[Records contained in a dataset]
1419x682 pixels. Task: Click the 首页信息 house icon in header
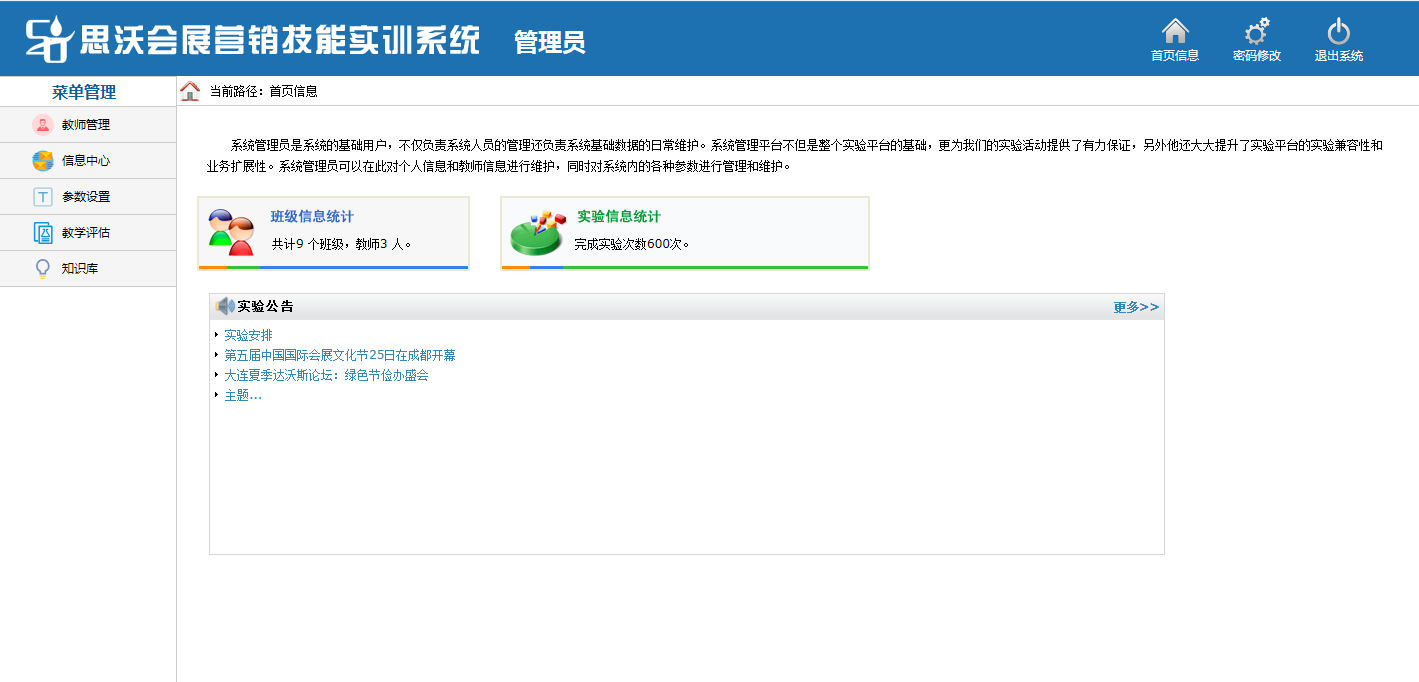[x=1175, y=32]
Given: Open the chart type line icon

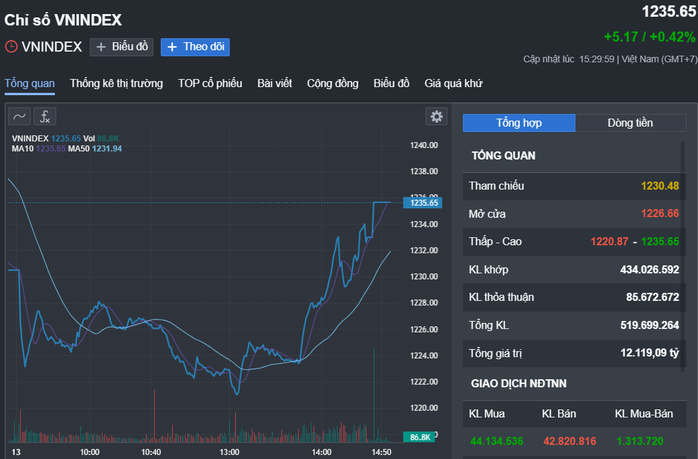Looking at the screenshot, I should pyautogui.click(x=19, y=117).
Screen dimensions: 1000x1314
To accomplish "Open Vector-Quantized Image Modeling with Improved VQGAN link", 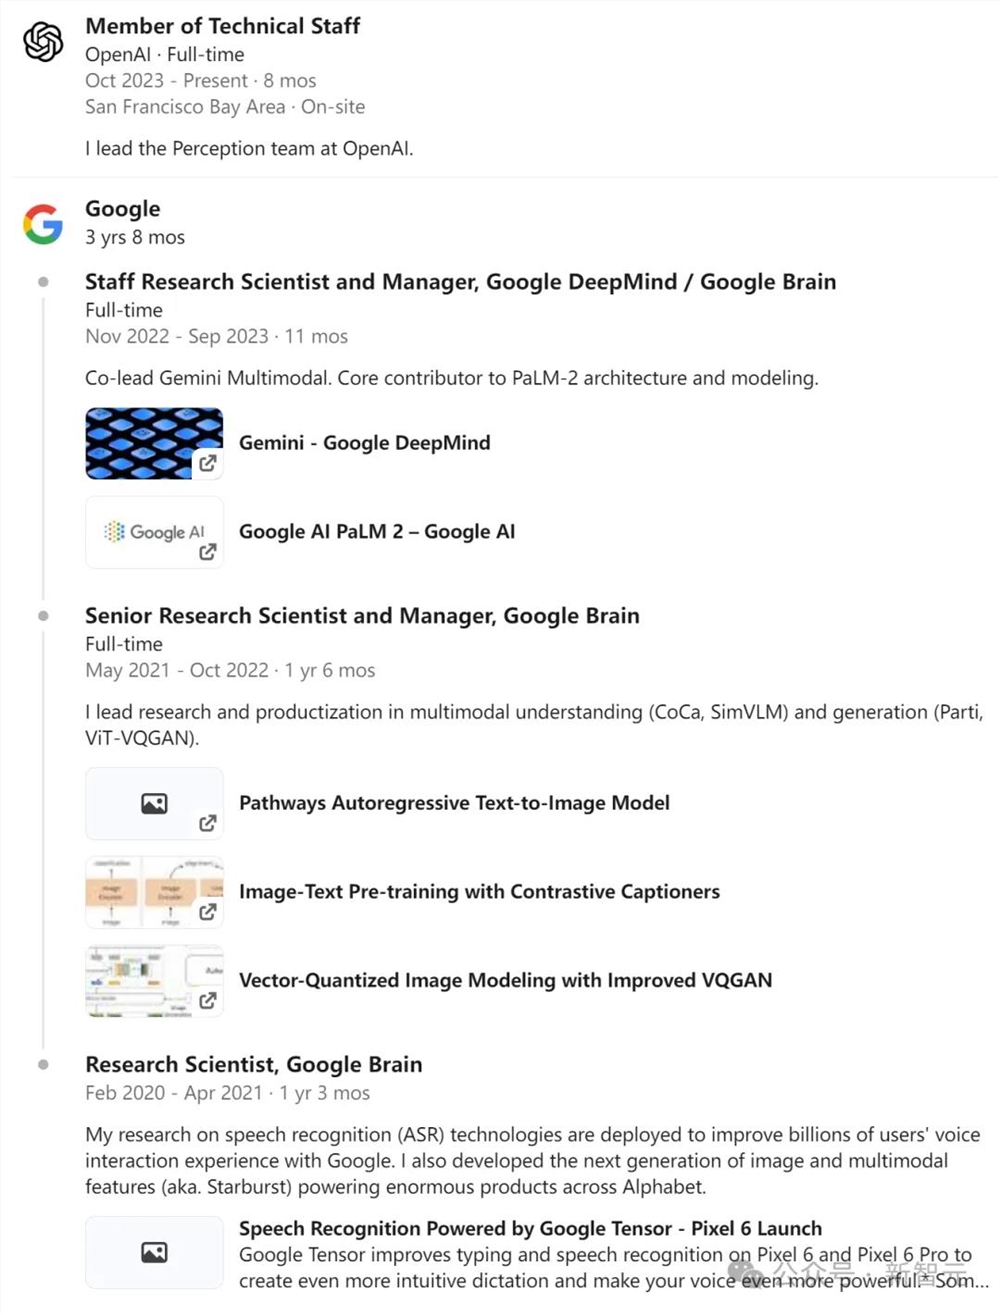I will click(x=505, y=980).
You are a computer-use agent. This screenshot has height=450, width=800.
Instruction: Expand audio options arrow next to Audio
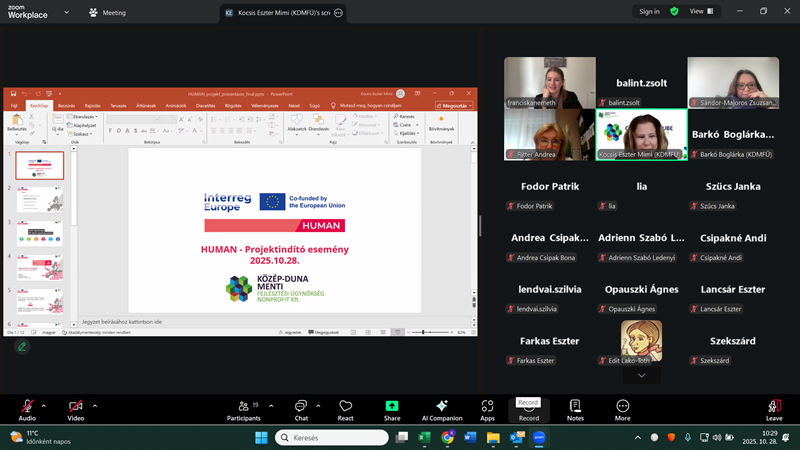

* _Task to carry out_
What should be set down is every line from the opening of the records through the line that contains "Screen dimensions: 1000x1314", exactly, with pictures left out.

* _Result of the exercise_
1419x682 pixels. Task: Click the 首页信息 house icon in header
[x=1175, y=32]
Given: Open the chart type line icon

Looking at the screenshot, I should pyautogui.click(x=19, y=117).
Screen dimensions: 1000x1314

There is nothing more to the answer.